Stored items from a collection:
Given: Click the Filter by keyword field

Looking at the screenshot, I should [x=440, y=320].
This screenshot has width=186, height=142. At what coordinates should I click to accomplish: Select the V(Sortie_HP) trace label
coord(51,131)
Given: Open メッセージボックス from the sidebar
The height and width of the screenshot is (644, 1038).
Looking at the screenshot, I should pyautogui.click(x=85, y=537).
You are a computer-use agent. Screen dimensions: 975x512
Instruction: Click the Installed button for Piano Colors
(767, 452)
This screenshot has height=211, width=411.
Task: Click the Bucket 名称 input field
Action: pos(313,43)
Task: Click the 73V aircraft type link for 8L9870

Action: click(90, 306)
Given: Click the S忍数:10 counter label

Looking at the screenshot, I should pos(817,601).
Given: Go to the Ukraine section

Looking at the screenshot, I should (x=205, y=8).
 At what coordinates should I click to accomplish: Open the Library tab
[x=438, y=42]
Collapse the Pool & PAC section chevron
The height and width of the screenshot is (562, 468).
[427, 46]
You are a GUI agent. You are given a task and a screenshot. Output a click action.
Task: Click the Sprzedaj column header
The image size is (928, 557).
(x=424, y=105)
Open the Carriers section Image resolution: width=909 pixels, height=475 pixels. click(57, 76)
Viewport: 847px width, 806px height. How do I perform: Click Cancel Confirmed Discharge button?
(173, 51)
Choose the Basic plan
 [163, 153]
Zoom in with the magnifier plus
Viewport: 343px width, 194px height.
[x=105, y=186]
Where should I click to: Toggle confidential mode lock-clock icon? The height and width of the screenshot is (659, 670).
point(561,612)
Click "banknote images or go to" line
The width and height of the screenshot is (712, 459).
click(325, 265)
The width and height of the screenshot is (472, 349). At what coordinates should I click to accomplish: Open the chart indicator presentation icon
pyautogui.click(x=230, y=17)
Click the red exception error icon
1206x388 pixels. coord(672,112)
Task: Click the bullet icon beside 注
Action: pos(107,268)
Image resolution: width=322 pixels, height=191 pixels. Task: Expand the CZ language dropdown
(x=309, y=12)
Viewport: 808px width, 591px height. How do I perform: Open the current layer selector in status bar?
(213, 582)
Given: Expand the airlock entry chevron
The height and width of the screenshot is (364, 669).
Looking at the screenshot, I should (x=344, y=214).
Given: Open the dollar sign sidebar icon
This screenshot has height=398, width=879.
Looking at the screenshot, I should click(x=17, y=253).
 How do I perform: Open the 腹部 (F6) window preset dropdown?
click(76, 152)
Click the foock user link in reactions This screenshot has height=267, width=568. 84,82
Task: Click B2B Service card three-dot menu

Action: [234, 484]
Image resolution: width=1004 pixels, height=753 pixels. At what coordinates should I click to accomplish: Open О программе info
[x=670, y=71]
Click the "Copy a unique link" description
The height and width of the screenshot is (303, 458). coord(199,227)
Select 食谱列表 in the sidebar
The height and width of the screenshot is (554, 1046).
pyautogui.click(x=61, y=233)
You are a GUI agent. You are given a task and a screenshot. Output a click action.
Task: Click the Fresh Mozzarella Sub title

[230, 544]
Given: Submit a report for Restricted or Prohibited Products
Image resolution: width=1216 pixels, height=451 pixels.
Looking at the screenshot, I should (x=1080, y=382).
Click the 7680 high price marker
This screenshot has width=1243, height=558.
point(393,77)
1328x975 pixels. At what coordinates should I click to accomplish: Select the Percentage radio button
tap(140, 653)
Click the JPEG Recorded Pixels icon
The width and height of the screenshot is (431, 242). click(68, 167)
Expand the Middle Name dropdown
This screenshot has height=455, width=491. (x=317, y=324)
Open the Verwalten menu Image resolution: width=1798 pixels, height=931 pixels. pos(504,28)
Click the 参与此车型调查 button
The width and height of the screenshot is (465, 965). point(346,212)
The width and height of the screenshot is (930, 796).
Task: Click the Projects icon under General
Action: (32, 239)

▸ Problem to solve: Starting at the line that holds "Image resolution: width=1216", retype each line exactly through the end of the entries, both ends included.

▸ Response to the exercise:
Image resolution: width=1216 pixels, height=451 pixels.
Looking at the screenshot, I should (x=1080, y=382).
Click the 7680 high price marker
This screenshot has width=1243, height=558.
point(393,77)
1328x975 pixels. At what coordinates should I click to accomplish: Select the Percentage radio button
tap(140, 653)
Click the JPEG Recorded Pixels icon
The width and height of the screenshot is (431, 242). click(68, 167)
Expand the Middle Name dropdown
This screenshot has height=455, width=491. (x=317, y=324)
Open the Verwalten menu Image resolution: width=1798 pixels, height=931 pixels. pos(504,28)
Click the 参与此车型调查 button
The width and height of the screenshot is (465, 965). point(346,212)
The width and height of the screenshot is (930, 796).
Task: Click the Projects icon under General
Action: (32, 239)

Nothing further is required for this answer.